Monday, January 25, 2010

Agency Outside of the Habitus?

The first time I engaged with Bourdieu’s work was during my Language & Culture course last semester, where we applied his notion of the “habitus” in his text Language and Symbolic Power to our study on sociolinguistics. Bourdieu defines the habitus as the structure of an individual’s mind, which influences his or her behavior, sensibilities, disposition, and most interestingly, taste. Furthermore, institutions in our society, especially educational institutions, are largely responsible for the construction of the habitus. What I found so interesting, however, was that each individual, overpowered by his or her habitus, becomes complicit in the maintenance and perpetuation of social structures, traditions, and ideologies; hence Bourdieu refers to the habituses as “structures predisposed to function as structuring structures.” What makes the habitus so powerful is that it is so well-hidden to the extent that an individual is totally unaware he or she is not really practicing free-will when it comes to such things as taste. We our programmed to find tasteful only what our conditions determines us to find tasteful as well as to finding other things distasteful and unworthy of examination because our conditions determine us to find them distasteful. I think that this is very scary.
What I have been dwelling on so far is the question of whether the individual has the agency and power to escape his or her habitus. I think there is a lot at stake here when it comes to finding the answer to this question. Why? Because there are various practices we should not allow our habituses to generate and regulate, with one of the most negative practices, in my opinion, being the judgment of taste. I strongly believe that the judgment of taste leads to harmful generalizations and stereotypes about groups of people. Quantifying a human being by their taste can be detrimental, especially when one considers past experiences of one group judging the other by their skin color, heritage, or religion. I’m not saying that everyone who gets caught reading Twilight, watching Jersey Shore, listening to rap music, or eating fried chicken might be subjected to physical harm, but I do think this judgment of taste needs to be taken seriously and its ramifications should be studied to the fullest extent. For example, on several occasions I have refused to be caught eating fried chicken and watermelon in public. Why? Because I have been programmed by society to link this taste in food to the stereotypical black individual who is uneducated and unsophisticated. As funny as this might sound, this is the type of judgment of taste that I consider harmful and dehumanizing, and, unfortunately, this preposterous notion that taste ultimately dictates intelligence still exists.

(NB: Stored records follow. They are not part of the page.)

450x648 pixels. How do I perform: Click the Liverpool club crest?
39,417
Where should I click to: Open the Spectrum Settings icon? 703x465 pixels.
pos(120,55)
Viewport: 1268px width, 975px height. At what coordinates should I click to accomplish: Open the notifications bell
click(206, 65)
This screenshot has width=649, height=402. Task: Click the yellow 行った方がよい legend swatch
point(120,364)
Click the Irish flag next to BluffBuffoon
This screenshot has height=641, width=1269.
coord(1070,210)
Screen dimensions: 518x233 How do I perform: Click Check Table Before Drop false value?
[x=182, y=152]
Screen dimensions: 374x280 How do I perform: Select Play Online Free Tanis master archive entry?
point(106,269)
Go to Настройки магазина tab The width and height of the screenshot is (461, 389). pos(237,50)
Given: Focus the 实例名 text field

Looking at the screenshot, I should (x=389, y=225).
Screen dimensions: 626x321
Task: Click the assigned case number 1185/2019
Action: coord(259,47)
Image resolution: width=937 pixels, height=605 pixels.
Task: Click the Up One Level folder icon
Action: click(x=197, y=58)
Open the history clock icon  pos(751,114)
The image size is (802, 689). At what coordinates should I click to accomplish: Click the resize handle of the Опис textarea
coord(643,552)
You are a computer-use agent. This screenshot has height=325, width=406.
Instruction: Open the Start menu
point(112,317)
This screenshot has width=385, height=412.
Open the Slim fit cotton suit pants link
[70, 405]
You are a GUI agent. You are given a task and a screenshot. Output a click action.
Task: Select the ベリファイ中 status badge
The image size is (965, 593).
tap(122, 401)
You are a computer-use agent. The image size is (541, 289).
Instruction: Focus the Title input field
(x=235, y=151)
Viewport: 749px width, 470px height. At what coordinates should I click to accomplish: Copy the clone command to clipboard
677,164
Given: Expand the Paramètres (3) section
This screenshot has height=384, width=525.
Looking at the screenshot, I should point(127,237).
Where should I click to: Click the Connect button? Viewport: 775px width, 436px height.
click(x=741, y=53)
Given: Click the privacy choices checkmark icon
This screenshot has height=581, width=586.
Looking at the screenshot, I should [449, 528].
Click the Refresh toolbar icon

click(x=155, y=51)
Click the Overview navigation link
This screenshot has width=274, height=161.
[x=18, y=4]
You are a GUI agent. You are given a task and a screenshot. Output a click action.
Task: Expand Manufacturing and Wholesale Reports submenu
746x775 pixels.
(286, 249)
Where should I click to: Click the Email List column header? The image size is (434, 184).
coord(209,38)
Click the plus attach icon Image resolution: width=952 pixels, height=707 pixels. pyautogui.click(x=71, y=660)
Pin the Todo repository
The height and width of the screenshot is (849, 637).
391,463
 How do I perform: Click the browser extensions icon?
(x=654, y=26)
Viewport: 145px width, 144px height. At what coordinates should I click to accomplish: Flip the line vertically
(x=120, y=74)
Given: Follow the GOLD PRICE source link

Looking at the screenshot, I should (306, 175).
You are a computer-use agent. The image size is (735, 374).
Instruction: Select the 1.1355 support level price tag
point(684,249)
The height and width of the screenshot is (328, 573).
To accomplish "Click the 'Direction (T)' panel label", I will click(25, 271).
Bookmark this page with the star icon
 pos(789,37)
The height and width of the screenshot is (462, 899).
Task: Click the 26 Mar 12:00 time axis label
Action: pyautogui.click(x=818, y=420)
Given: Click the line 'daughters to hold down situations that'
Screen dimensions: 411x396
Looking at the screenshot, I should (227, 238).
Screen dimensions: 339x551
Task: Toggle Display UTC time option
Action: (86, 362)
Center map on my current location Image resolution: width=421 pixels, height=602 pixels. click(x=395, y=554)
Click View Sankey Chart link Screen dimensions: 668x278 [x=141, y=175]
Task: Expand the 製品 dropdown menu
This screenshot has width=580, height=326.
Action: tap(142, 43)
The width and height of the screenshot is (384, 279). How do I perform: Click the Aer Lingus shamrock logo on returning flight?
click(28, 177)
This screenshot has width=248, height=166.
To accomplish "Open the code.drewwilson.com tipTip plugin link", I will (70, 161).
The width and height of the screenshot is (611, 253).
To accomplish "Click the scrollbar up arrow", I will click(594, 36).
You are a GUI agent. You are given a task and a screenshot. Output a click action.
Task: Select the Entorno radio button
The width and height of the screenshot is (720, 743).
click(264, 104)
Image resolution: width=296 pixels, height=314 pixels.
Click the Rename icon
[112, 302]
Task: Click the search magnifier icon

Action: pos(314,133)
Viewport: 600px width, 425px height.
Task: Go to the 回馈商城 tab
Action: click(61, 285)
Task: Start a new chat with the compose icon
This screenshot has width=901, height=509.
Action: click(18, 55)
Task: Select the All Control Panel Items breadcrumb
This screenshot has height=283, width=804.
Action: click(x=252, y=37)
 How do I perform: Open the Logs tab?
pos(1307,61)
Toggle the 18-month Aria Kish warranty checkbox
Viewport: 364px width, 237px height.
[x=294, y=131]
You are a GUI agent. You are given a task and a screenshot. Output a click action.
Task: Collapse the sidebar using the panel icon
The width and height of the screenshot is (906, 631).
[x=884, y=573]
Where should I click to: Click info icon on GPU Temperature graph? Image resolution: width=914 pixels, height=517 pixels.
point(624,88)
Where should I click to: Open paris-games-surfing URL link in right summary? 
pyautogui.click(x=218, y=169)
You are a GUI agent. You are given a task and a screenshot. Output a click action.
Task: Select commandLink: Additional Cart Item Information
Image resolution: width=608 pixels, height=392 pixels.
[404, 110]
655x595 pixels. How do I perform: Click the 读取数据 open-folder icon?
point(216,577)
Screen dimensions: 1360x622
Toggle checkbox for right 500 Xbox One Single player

This leads me into the subject of educational institutions and their involvement in the construction of the habitus. Bourdieu states in Distinction, “…we must first stop to consider what is perhaps the best-hidden effect of the educational system, the one it produces by imposing ‘titles’, a particular case of the attribution by status, whether positive (ennobling) or negative (stigmatizing), which every group produces by assigning individuals to hierarchically ordered classes” (23). I believe that there must be a dramatic cultural shift within educational institutions, with the result being that no student is programmed to believe that their culture and taste is inferior to another’s. I fully support African-American pragmatist Dr. Cornel West’s suggestion that blacks in particular (I believe this can apply to everyone) become “cultural workers” in their fields by practicing “demystification,” in which the complex inner-workings of institutions and other related power structures are exposed. Once these dynamics are exposed and their affect on the individual examined can there be any move toward transformative praxis within these institutions. Essentially, West does believe in agency outside of the habitus. However, the first, (and probably most difficult) step is the acknowledgement of the habitus and realizing the role institutions play in instilling certain dispositions and preferences.